Newsletter
Waspada, Italia Cari Gara-gara
Raditya Hanung & Hidayat Setiaji & Anthony Kevin, CNBC Indonesia
01 October 2018 05:26

Jakarta, CNBC Indonesia - Pasar keuangan Indonesia bergerak variatif pada pekan lalu. Indeks Harga Saham Gabungan (IHSG) mampu menguat sementara nilai tukar rupiah terhadap dolar Amerika Serikat (AS) melemah dan harga obligasi pemerintah pun terkoreksi.
Sepanjang pekan lalu, IHSG menguat 0,31% secara point-to-point. IHSG yang terkoreksi selama 3 hari perdagangan awal mampu membalas dengan penguatan tajam pada 2 hari perdagangan terakhir dan akhirnya mampu mencetak kenaikan.

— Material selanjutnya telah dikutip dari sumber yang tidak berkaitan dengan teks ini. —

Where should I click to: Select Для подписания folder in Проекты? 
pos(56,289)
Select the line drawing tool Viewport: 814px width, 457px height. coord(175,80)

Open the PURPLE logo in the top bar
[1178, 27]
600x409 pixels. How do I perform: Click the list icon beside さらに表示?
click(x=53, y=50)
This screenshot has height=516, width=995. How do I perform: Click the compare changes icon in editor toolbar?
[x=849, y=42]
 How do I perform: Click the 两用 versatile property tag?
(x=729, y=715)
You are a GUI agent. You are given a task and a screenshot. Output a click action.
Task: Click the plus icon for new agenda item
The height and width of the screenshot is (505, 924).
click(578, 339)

Sementara rupiah melemah 0,57% terhadap dolar AS secara point-to-point. Dolar AS kembali menembus level 14.900 untuk kali pertama sejak awal September.

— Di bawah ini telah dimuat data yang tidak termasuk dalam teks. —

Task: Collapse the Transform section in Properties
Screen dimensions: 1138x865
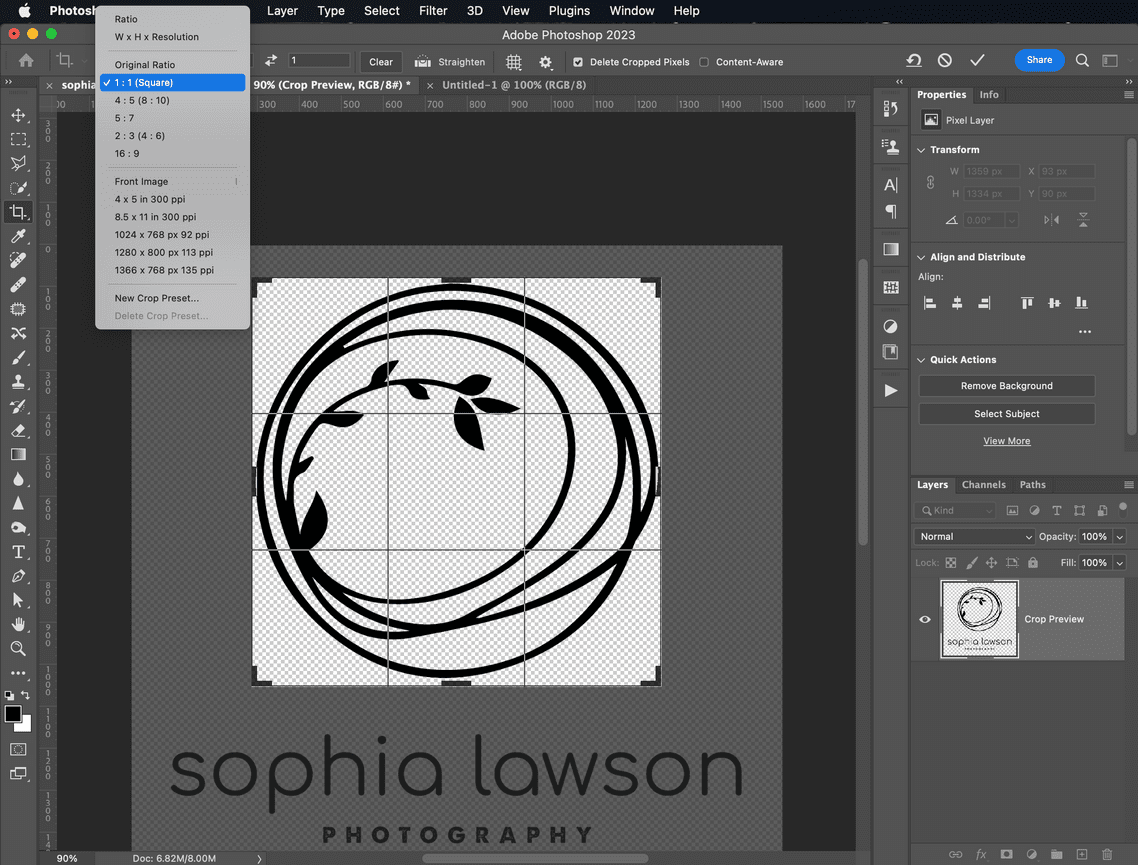Action: tap(921, 149)
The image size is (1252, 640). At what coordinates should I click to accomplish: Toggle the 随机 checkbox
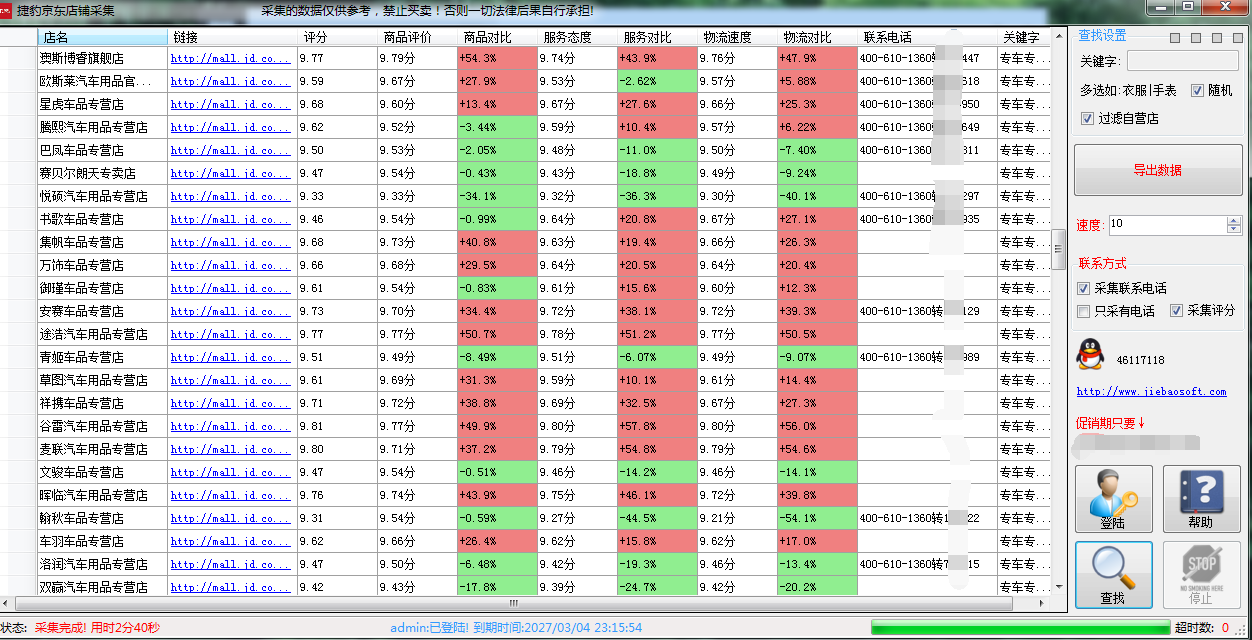pyautogui.click(x=1198, y=90)
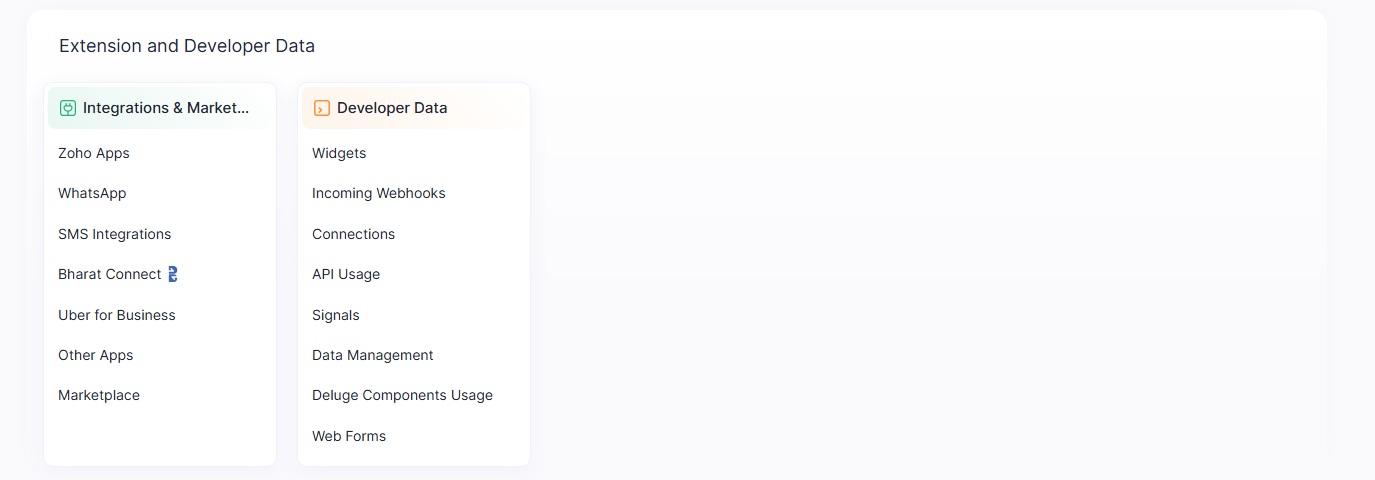
Task: Open Connections page
Action: click(353, 234)
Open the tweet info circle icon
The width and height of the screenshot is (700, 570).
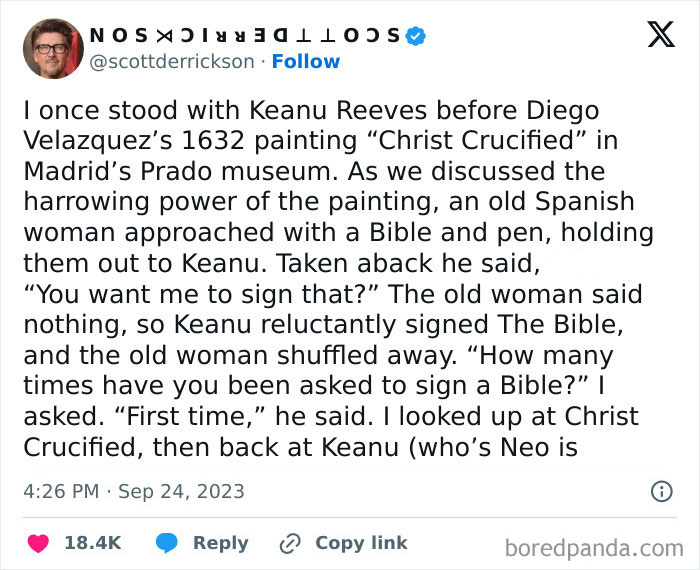point(661,491)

Kemudian imbal hasil (yield) obligasi pemerintah tenor 10 tahun naik 2,8 basis poin (bps) secara point-to-point. Harga pun turun 1,5 bps, pertanda bahwa instrumen ini sedang sepi peminat atau bahkan mengalami tekanan jual.
Pekan lalu, setidaknya ada dua sentimen besar yang mewarnai pasar. Pertama, dimulainya babak baru perang dagang AS vs China.
Pada 24 September, AS resmi mengenakan bea masuk 10% terhadap impor produk China dengan nilai total US$ 200 miliar. China pun membalas dengan pembebanan bea masuk 10% bagi impor produk AS senilai US$ 60 miliar, juga berlaku 24 September.
Pelaku pasar pun dibuat panik. Perang dagang AS vs China dikhawatirkan terus berlangsung tanpa upaya penyelesaian yang nyata.
Jika perang dagang terus berkobar, maka pertumbuhan ekonomi global dipertaruhkan. AS dan China adalah dua perekonomian terbesar di bumi, sehingga ketika mereka saling hambat maka akan mengganggu rantai pasok global (global supply chain).
Sentimen kedua adalah rapat The Federal Reserve/The Fed yang hasilnya diumumkan pada 26 September waktu setempat atau 27 September dini hari waktu Indonesia. Investor mengambil posisi karena sudah ada perkiraan sejak lama bahwa The Fed akan menaikkan suku bunga acuan setidaknya 25 basis poin (bps).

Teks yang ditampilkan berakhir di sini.